- [EXERCISE DESCRIPTION]
Those lines of the records that contain "agent" are to be located and copied.

- [EXERCISE INPUTS]

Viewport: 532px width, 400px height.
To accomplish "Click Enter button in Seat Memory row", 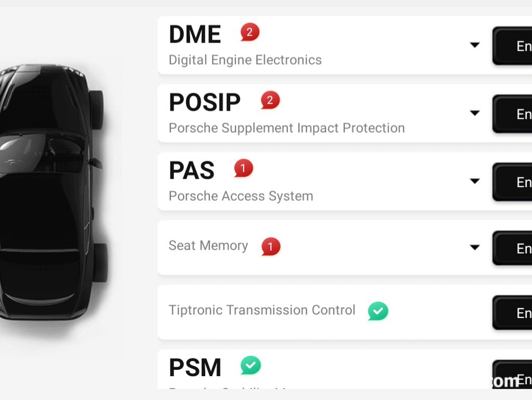I will pyautogui.click(x=512, y=248).
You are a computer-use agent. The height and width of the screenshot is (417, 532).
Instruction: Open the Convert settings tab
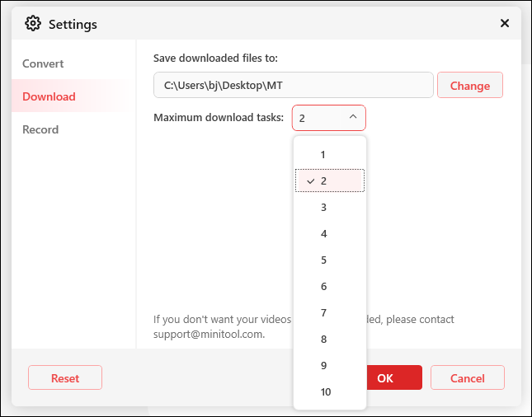click(x=43, y=63)
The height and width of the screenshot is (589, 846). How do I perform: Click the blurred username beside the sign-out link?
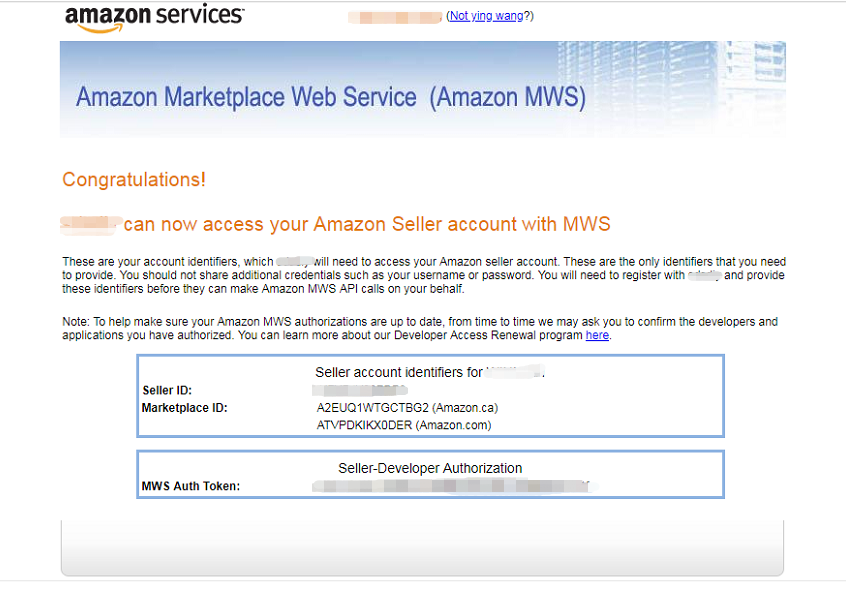(395, 17)

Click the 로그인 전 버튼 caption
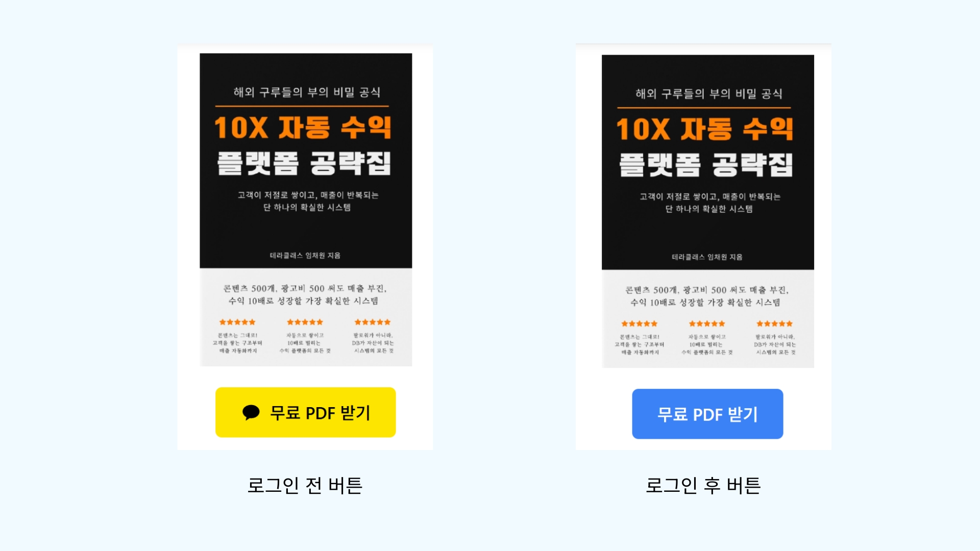[x=305, y=485]
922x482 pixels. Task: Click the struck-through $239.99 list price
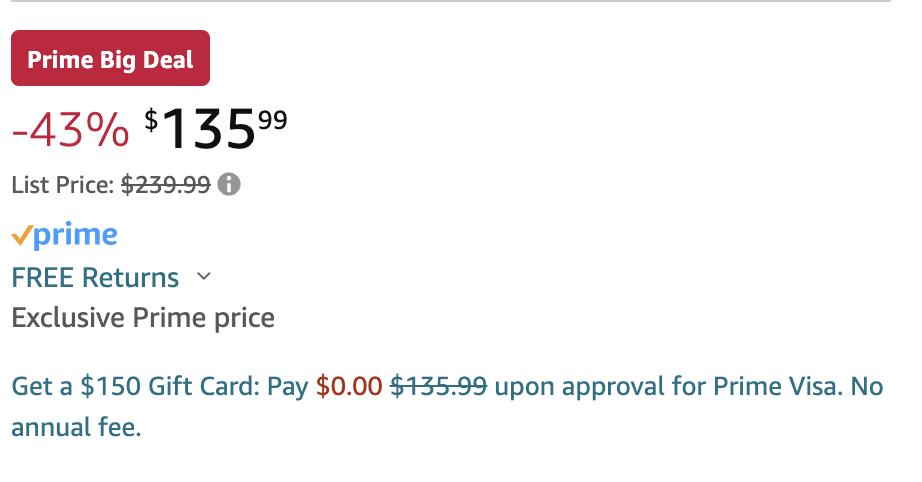click(166, 185)
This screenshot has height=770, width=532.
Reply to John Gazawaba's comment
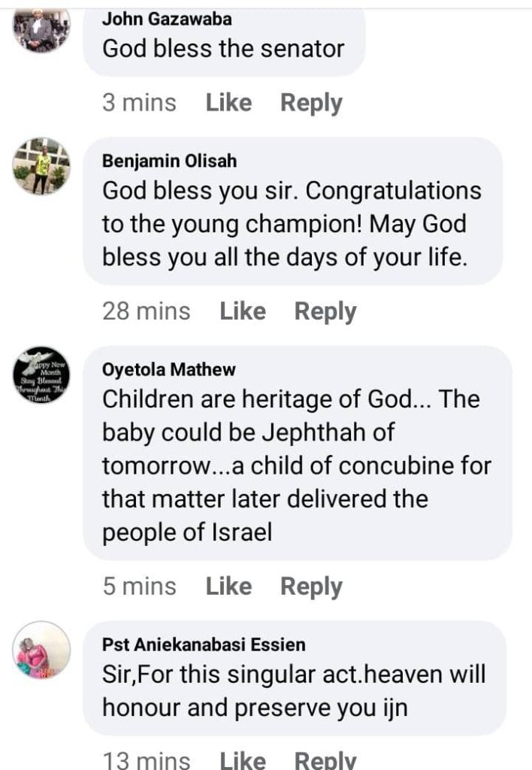click(x=311, y=103)
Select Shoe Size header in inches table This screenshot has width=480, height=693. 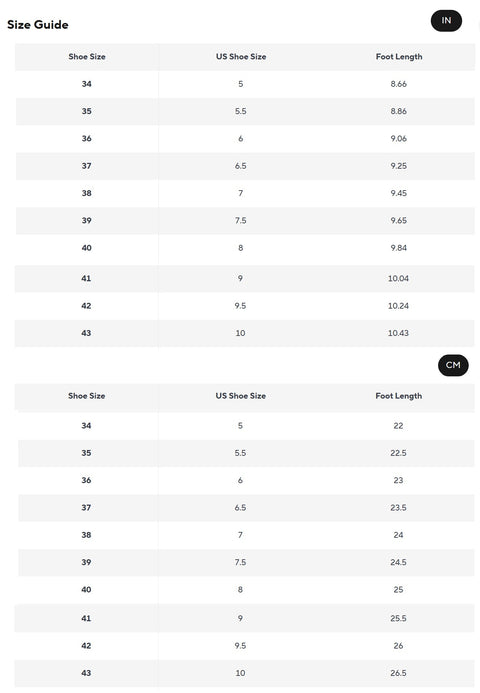point(87,57)
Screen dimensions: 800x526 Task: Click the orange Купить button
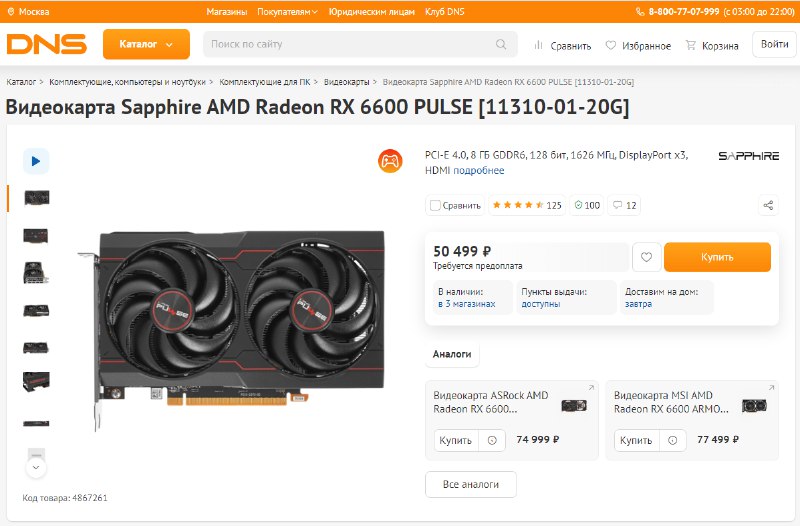pos(717,257)
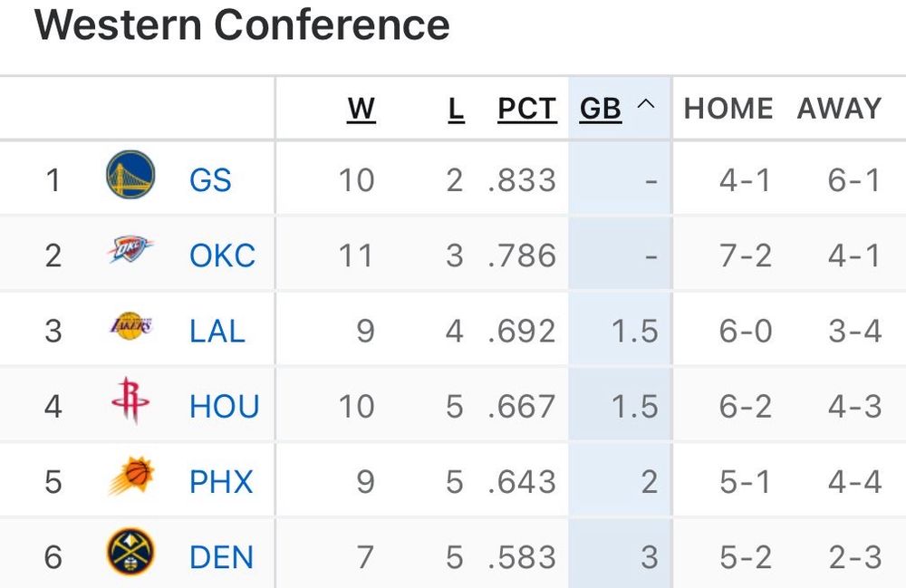This screenshot has width=906, height=588.
Task: Click the Western Conference heading
Action: (242, 24)
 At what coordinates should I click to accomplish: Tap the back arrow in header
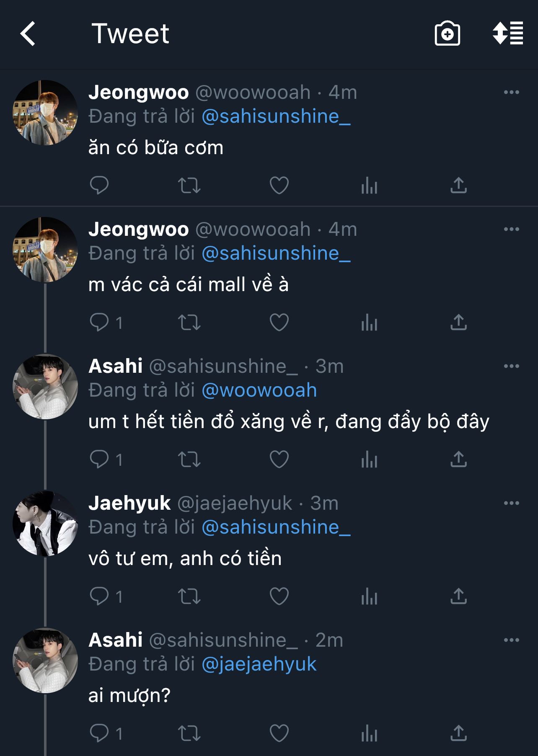(28, 34)
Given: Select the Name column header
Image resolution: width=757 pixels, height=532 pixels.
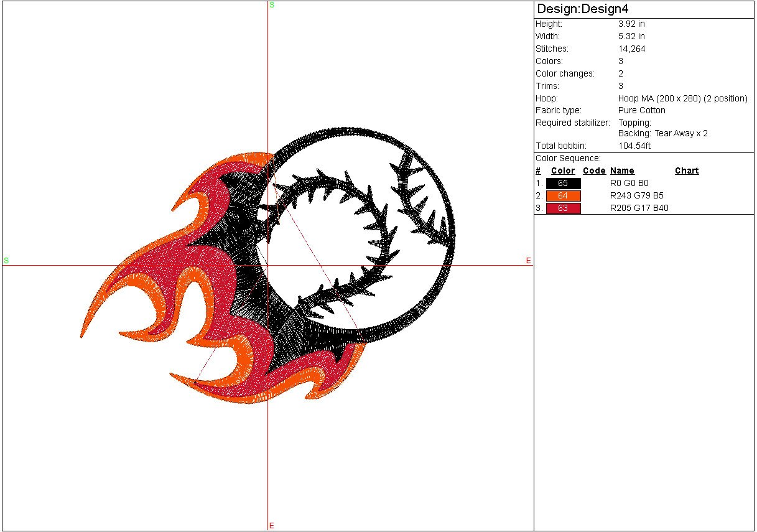Looking at the screenshot, I should (x=622, y=170).
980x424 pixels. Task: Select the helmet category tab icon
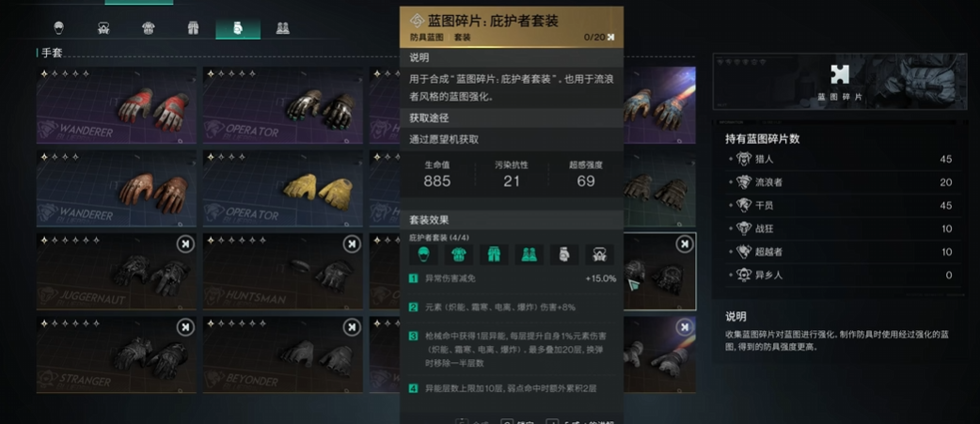[58, 28]
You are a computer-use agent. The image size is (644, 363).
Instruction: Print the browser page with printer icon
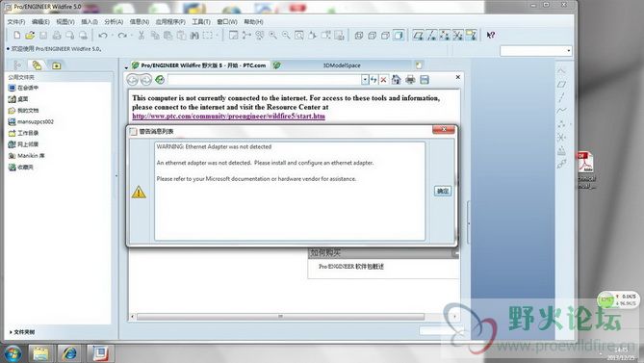(x=410, y=80)
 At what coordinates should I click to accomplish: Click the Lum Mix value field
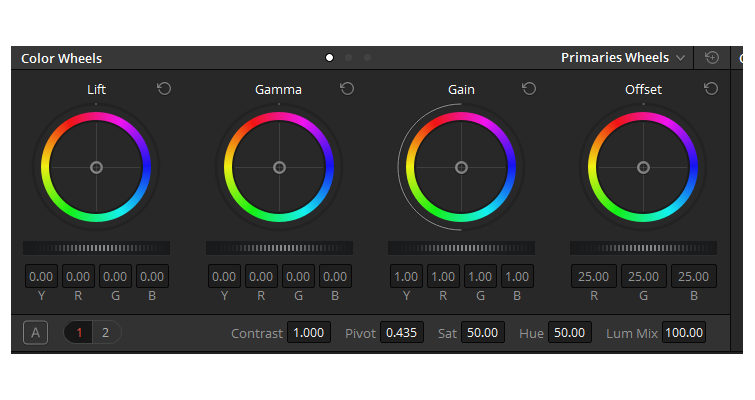point(684,333)
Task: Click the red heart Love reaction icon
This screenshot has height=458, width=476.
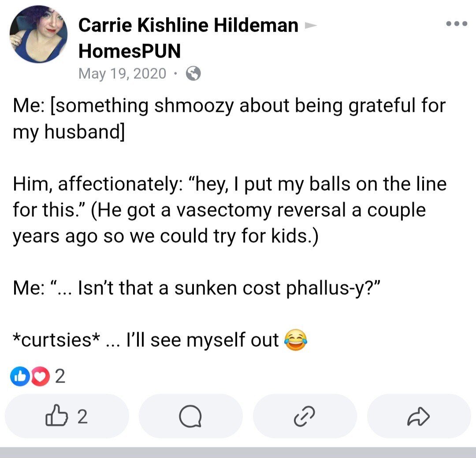Action: (x=41, y=376)
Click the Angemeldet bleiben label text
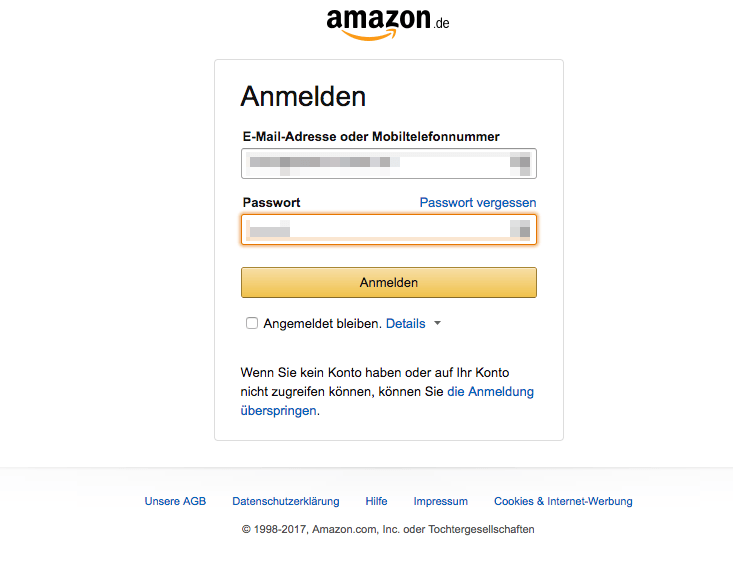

- [ANSWER SECTION]
You are a computer-use agent. The height and width of the screenshot is (417, 532).
You are a computer-use agent. The image size is (644, 363).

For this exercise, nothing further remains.